League-wide, the McDonald's commitment signals naming-rights appetite returning after a two-year lull. MLS added zero new naming deals in 2024, the first blank year since 2014, as brands waited for Apple's 10-year, $2.5 billion streaming contract to prove audience migration from linear TV. March data showed MLS Season Pass averaging 1.1 million viewers per match window, up 34% year-over-year, enough to move Audi, Delta, and now McDonald's off the sidelines. Charlotte FC is fielding bids for its stadium name after buying out previous sponsor Ally Financial in December, with three QSR brands and two airlines in the mix, per a broker who declined to name clients.

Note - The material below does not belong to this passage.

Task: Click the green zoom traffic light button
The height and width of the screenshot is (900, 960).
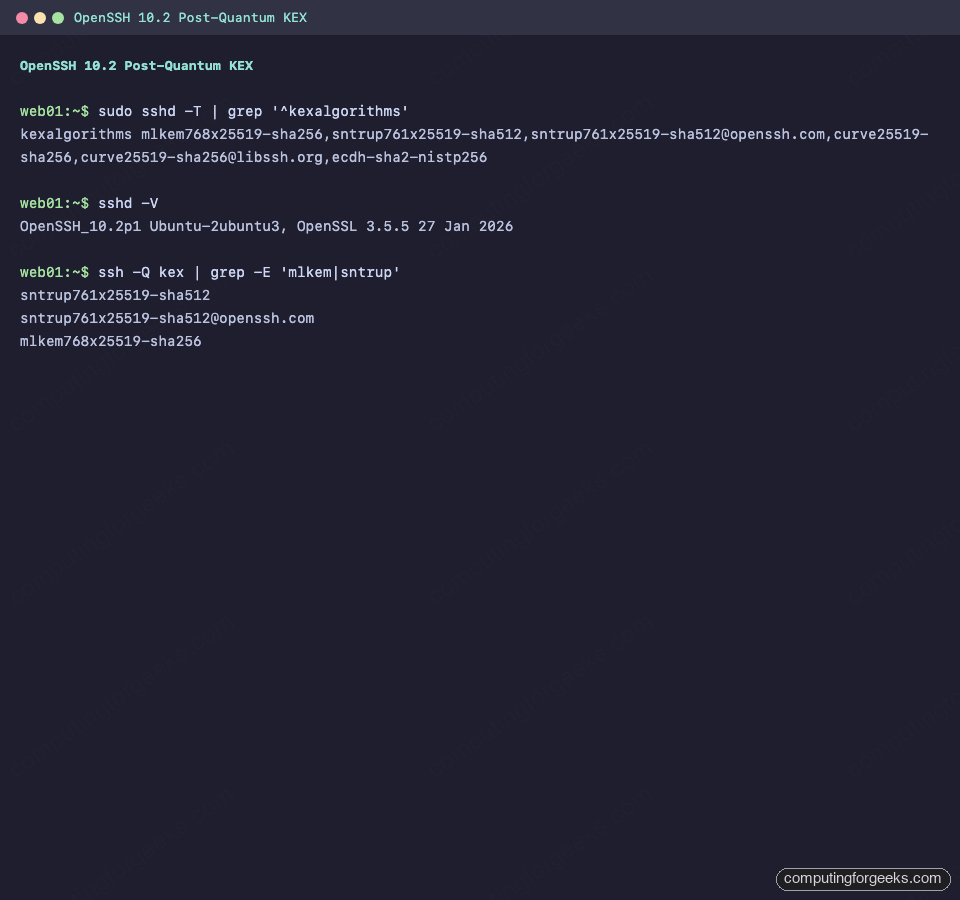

Watch whether McDonald's extends activation into Fire player endorsements—the company hasn't signed an individual athlete since LeBron James in 2015—and whether Mansueto uses the cash flow to pre-fund his $120 million stadium equity gap. The Fire are also negotiating a jersey front sponsor to replace Wintrust, whose deal expires in December 2027; naming-rights holders typically get first refusal, and McDonald's has told the club it is evaluating the asset. Construction milestones hit in September when the first steel goes vertical, and McDonald's brand integration begins in Q1 2027 when the test kitchen opens in a temporary structure on-site.
The Oak Brook headquarters McDonald's sold in 2018 for $40 million now sits vacant. The company's new West Loop office is 1.4 miles from McDonald's Park.
The takeaway
McDonald's pays **$12M annually** for Chicago Fire naming rights, its first U.S. stadium deal, anchoring a South Loop bet after reversing its suburban exit.